Emami positions products according to the needs of a particular country. “We never change the core of any brand, but we localise it depending on the market. For example, Navratna Oil is a cool therapeutic oil in India, but in the Middle East we market it as an anti-hair fall and anti-dandruff product,” says Prashant Goenka, who looks after Emami’s international business, which contributes about 15 percent to its overall topline.

Keeping It In the Family
Four decades after Agarwal and Goenka founded the business, Emami remains a family-owned enterprise. The promoters held a 72.74 percent stake as of March 2015. There is a family council—including family members engaged in the business—with well-drafted governing rules. Ram Krishna Agrawal, former managing partner at audit firm SR Batliboi & Company, acts as an advisor to the council. All major decisions are taken at council meetings. Each member of the second generation of the Agarwals and Goenkas involved in the business has a defined responsibility. “It is important to have a structure and process in place when families are involved in the business. It brings in discipline. Nobody is entitled to withdraw money from the company for their independent businesses or for any personal purpose,” says Radhe Shyam Goenka, who still keeps a strict tab on finance.

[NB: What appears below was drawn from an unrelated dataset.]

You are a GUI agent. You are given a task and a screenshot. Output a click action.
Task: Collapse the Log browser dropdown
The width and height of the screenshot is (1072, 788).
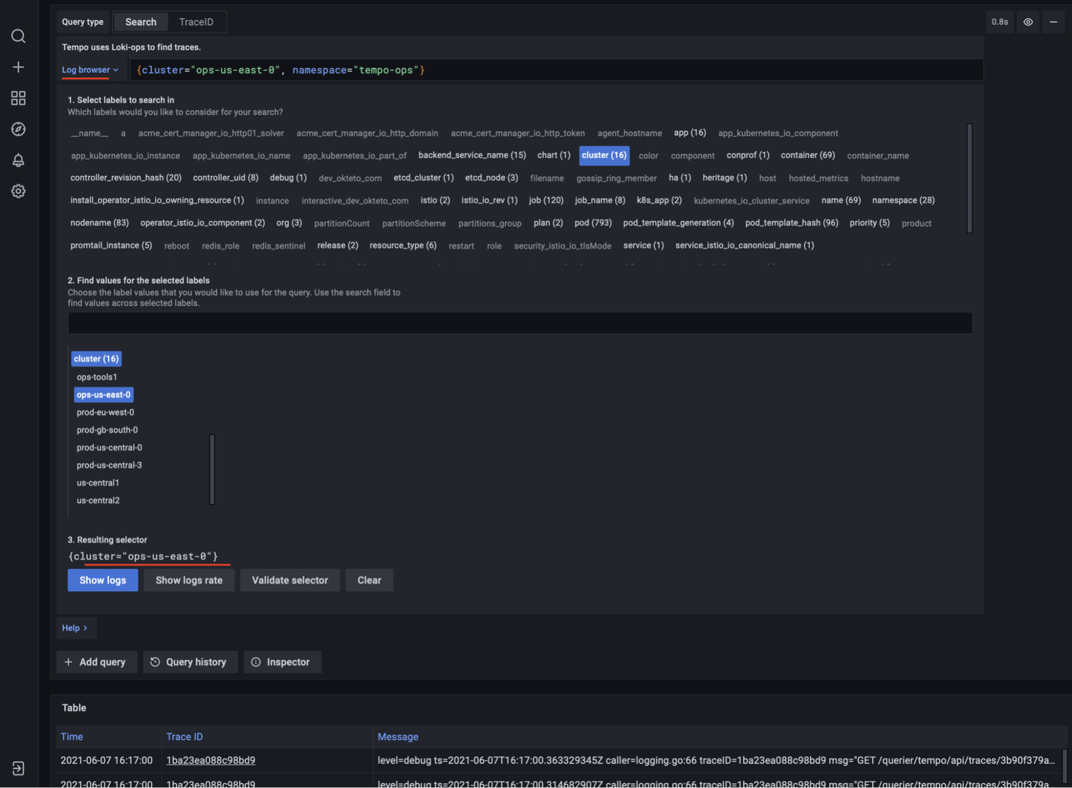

However, the partners have had their share of adversities. In December 2011, they faced a major crisis when a fire at AMRI Hospital (which Emami group then co-owned with the SK Todi-led Shrachi Group) in Kolkata’s Dhakuria neighbourhood claimed 92 lives. The tragedy resulted in a criminal trial against some members of the Agarwal and Goenka families. The case is sub-judice.

Despite this setback, due to which the two families did not attend office for six months, analysts feel Emami ran on its own steam. “The business continued to do well and that shows the inherent resilient strength of the company,” says a Bengaluru-based analyst who didn’t want to be named.

This resilience against all odds can be traced to the six-decade-long friendship of the co-founders, who met for the first time while studying at Shree Maheswari Vidyalaya in Kolkata. As Radhe Shyam Agarwal tells the next generation, “Look at the details. And always strive for the best.” And he seems to have heeded his own advice, given the trajectory of Emami’s growth.